Furthermore, the oil palm also initiates a secondary defense system, known as effector-triggered immunity (ETI), to monitor the presence of effectors secreted by the pathogen [52]. The presence of an effector triggers a hypersensitive response (HR) that will execute programmed cell death (PCD) and other locally induced defense responses to restrict the growth of G. boninense [43]. The increased plant defense responses during the biotrophic phase will trigger ROS overproduction, causing cellular damage in the fungus and a change toward the necrotrophic lifestyle [43]. A phytopathogen’s biotrophic phase can often be prolonged due to evolution under selection pressure in order to avoid host defense responses and weaken the ETI of the host [44]. Effectors are important to suppress PTI and HR, assisting disease development by inducing the abscisic acid (ABA) pathway and producing metabolites to suppress jasmonic acid (JA)- and salicylic acid (SA)-induced defense responses by the plant host [44,52,53]. The failure of the plant host to detect the effectors will reduce the production of plant resistance proteins (RPs), whereas the failure to trigger ETI leads to the susceptibility of the pathogen. During the necrotrophic phase, the fungus will secrete various phytotoxic compounds and CWDEs to cause nutrient leakage [43,52]. As the infection becomes more severe, hyphae outside the root will form tough and melanized mycelia by encapsulating the thin-walled hyphae with layers of thick-walled cells around the roots, resulting in massive hyphae aggregations and the formation of basidiocarps [36]. The presence of basidiocarps on an infected palm signifies that the plant is in the severe infection stage, and the progression of decay has occurred inside the plant. Over time, the plant will die, and the necrotrophic phytopathogen causing plant death will continue to live saprotrophically.
The microscopic examination of infected palms at the cellular level revealed the establishment of biotrophic nutrition by G. boninense during colonization. The fungus degrades the lignin to weaken the rigid plant cell-wall structure prior to starch consumption [36]. Generally, three key events occur during host colonization by hemibiotrophs, namely, (i) penetration, (ii) nutrient absorption at the expense of the host, and (iii) host death [36]. Currently, little is known on the proteins or enzymes involved during host penetration, whereas the second and third components are well characterized in G. boninense pathogenesis. A recent study has shown that a reduction of G. boninense colonization occurred along with a significant up-regulation of the pathogenesis-related protein 1-like (PR-1) gene, which is produced as part of the oil palm’s defense mechanism [43]. They further proposed that the high expression of PR-1 resulted in the sequestration of ergosterol, a part of the primary metabolite and cell-wall component in G. boninense.

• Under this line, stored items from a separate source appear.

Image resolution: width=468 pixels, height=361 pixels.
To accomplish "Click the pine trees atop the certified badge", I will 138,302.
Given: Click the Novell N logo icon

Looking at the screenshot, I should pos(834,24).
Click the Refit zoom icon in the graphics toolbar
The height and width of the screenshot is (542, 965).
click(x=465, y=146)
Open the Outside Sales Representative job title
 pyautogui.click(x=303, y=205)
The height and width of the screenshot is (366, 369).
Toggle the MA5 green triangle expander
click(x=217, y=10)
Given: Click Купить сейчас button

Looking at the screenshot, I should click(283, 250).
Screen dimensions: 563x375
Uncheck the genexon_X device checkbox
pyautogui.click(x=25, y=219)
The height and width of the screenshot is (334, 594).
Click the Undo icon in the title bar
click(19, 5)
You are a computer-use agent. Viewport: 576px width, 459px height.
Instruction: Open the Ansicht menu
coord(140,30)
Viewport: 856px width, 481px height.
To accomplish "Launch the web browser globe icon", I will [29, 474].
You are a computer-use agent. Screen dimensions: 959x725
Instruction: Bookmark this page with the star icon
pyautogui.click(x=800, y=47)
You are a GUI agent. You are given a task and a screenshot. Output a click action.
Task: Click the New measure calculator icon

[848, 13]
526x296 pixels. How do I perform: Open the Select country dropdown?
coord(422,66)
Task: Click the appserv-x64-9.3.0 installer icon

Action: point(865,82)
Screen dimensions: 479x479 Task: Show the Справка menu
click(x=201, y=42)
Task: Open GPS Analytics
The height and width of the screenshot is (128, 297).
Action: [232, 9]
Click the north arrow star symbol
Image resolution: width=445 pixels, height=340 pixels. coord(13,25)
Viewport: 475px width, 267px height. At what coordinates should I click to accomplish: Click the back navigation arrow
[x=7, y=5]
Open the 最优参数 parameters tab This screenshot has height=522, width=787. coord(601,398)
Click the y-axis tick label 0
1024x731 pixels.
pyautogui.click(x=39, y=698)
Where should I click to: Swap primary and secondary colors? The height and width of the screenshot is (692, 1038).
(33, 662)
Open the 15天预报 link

PR-1 protein has been reported to have fungicidal properties and is produced by the host plant to combat the further invasion of the host by fungal pathogens [43].
Recently, it was revealed that G. boninense colonizes the host by forming needle-like microhyphae that facilitate the penetration of oil palm roots [37]. The thin-walled microhyphae usually have an extracellular matrix that undergoes a highly localized degradation of its cellulose component, resulting in a matrix that extends into minute cracks of the cell wall (Figure 3). This feature has also been observed in other fungal pathogens such as Fusarium oxysporum [54] and Heterobasidion parviporum [55]. In contrast, the microhyphae produced by Neurospora crassa, Ophiostoma ulmi and Phellinus noxius are activated during growth in the presence of inhibitors [56]. In response, the plant reacts by enhancing ROS production through an oxidative burst [57].

4. G. boninense Multi-Omics Data

With the advancement and improvement of sequencing technologies, genome and transcriptome sequencing has become the approached method in understanding microbial interactions with the environment [58,59], animal hosts [60] and plant hosts [61,62]. Currently, the genomes of five pathogenic strains of G. boninense have been sequenced: two strains isolated from Indonesia, i.e., the strains NJ3 and G3 [63,64]; and three strains isolated from Malaysia, i.e., PER71, BRIUMSc [65] and FGV-M [66]. All genome datasets are freely available from the NCBI database (Table 1).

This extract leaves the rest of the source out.